Ces exemples nous prouvent que la notion de la dualité de l’essence de l’âme devrait être acquise à la science par les observations mêmes de nos éminents psychologues, si une idée fixe ne les privait pas, dans cette circonstance, du sentiment de l’évidence. Cependant ce n’est pas à eux que l’on doit imputer la culpabilité de ces réticences. Le vrai coupable de ces contradictions de. la raison et de l’expérience, c’est le grand Leibnitz, parce que c’est lui qui a construit l’argument du dynanisme que voici, et que j’emprunte au regrettable Émile Saisset.

Suivant Leibnitz, toute substance est essentiellement une force; qu’on l’appelle corps, âme ou esprit, brin d’herbe ou soleil, ange ou bête, peu importe. Minéral, plante, animal, homme et Dieu même, tout être réel est un principe capable d’action. La force, l’activité sont le signe et la mesure de l’existence. Plus une substance agit, plus elle a d’être, plus elle s’élève dans l’échelle de perfection. Supposez un être entièrement inerte, vous donnez un corps à une abstraction; ce qui n’agit pas n’est pas, et l’être absolu et infini, c’est l’infinie et absolue activité.»

Il résulte de ce raisonnement, adopté par l’école spiritualiste, que Leibnitz s’est dit: puisque, d’une part, la substance est le substratum de tout être, et que, de l’autre, l’être agit, il faut évidemment que la substance soit une force simple et inétendue. Cette proposition semble rigoureuse comme une démonstration géométrique. Mais, s’il en était ainsi, il faudrait admettre que la substance et la force fussent une seule et même chose. Or, cela n’est pas, puisque l’humanité a inventé deux mots si différents; et puisque la philosophie, jusques et y compris Descartes et son école, a attaché une idée différente à ces deux mots. Quoi qu’en disent Leibnitz et ses successeurs, la substance, à mon avis, sera toujours considérée comme étant le substratum de la matière, comme l’étoffe simple et irréductible de ce qui existe dans l’espâce: et la force, comme celui de l’activité, le principe fondamental de tout mouvement dans le temps. Aussi entre ces deux éléments la confusion est impossible, et comme elle existe néanmoins dans l’esprit de nos honorables spiritualistes, on doit y reconnaître toute la puissance de la tradition de l’école. Cependant, quoi qu’il en soit, il est certain que la substance et la force se distinguent entre elles, autant par leur nature et leur modalité, que parleur forme; et c’est une étrangeté inqualifiable que de prétendre, par un tour de phrase, identifier deux éléments aussi catégoriquement hétérogènes.

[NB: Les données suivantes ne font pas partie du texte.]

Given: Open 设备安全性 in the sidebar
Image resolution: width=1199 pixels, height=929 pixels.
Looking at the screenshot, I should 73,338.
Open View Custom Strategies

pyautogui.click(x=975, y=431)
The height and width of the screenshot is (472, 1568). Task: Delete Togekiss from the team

Malheureusement c’est là un procédé habituel de la raison humaine. Elle n’est que trop disposée à prendre tout ce qu’elle pense pour vrai et réel. Sa suffisance n’a pas de borne. N’est-elle pas allée jusqu’à se figurer qu’elle-même a construit le monde en le pensant! qu’elle est l’âme et qu’elle est Dieu! Son despotisme vraiment est intolérable, et il est temps qu’elle apprenne qu’elle n’est qu’une des formes de l’activité intellectuelle, et que l’expérience et le sens commun ne sont pas moins nécessaires à la science. Dans le sujet qui nous occupe, elle s’est surtout distinguée par sa suffisance; car, non-seulement, par Leibnitz, elle a fait disparaître la substance solide et étendue, pour la confondre avec la force inétendue et impalpable, mais par Kant elle est venue soutenir que le temps et l’étendue ne sont rien que les formes de l’entendement. De façon qu’à la croire, le monde et l’univers ne seraient nulle part, et que la réalité serait l’idée qui se déroule d’elle-même. C’est là le fond de cet idéalisme transcendant de la philosophie allemande dont nos honorables spiritualistes n’ont pas su se dégager complétement.

C’est à qui d’entre eux trouvera une démonstration de la subjectivité de la notion de l’étendue, puisque c’est là, en effet, le complément de la spiritualité absolue de l’âme. Mais, comme de juste, ils ne sont pas plus heureux dans cette tentative que dans l’autre. Ainsi, par exemple, puisque nous tenons M. Tissot et qu’il nous a déjà entretenu de la simplicité absolue de l’âme, écoutons-le aussi sur ce qu’il pense de la valeur objective et réelle de l’étendue.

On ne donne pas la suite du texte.